## INPUT RECORDS
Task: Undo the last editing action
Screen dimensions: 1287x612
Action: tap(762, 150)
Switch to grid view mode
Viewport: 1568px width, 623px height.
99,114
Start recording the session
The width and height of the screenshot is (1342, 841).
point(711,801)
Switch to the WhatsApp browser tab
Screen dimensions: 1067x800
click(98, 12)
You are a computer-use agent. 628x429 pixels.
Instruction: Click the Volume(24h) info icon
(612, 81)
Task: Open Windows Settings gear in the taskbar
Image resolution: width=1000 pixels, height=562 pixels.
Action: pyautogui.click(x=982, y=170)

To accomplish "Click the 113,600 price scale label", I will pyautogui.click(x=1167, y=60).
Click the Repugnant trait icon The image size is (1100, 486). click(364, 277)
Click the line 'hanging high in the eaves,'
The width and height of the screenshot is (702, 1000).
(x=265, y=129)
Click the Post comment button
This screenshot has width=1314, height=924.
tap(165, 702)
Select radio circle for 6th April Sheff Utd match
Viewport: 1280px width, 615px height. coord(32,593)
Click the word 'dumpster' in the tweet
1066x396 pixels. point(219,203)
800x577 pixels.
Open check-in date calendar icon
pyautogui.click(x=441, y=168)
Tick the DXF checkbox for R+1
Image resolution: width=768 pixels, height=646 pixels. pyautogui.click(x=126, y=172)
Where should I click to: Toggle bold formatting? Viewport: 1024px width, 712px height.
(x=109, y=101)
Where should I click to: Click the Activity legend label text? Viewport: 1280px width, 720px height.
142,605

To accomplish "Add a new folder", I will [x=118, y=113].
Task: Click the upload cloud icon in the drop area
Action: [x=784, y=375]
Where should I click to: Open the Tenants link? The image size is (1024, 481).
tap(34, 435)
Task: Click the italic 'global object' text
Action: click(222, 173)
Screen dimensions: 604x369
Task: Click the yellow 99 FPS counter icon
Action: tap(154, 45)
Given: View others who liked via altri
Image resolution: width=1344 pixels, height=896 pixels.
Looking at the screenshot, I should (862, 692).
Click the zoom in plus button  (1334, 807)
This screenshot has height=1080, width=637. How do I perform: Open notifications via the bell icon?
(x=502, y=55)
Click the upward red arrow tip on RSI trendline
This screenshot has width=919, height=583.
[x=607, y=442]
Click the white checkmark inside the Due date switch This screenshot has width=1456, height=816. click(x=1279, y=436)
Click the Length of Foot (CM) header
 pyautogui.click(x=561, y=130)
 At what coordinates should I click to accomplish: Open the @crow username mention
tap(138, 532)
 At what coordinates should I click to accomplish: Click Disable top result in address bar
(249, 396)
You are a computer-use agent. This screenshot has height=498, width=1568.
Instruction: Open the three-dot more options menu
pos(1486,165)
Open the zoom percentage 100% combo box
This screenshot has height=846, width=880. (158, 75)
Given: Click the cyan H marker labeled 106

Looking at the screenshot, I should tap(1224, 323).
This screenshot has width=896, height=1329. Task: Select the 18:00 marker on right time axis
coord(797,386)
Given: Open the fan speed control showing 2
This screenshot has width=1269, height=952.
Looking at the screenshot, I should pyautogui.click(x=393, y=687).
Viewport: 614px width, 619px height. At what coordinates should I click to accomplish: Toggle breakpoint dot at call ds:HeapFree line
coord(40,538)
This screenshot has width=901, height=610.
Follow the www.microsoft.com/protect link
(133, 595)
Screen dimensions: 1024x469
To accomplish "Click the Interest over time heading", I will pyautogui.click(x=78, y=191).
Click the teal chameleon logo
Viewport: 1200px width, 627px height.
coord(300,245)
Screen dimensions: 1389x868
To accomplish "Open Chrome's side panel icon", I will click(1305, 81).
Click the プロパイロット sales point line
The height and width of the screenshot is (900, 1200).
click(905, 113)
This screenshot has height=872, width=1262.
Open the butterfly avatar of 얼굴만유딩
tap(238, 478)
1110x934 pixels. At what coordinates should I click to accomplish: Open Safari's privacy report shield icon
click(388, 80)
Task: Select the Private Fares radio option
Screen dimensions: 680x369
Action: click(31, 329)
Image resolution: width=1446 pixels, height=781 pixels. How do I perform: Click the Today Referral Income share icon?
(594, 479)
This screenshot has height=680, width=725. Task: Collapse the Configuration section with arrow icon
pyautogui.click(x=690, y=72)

## PROMPT
Copy every line of the material above in which the word "computer" appears.

## ANSWER TO THIS EXERCISE
You are a computer-use agent. 628x429 pixels.
You are a computer-use agent. This screenshot has height=498, width=1568.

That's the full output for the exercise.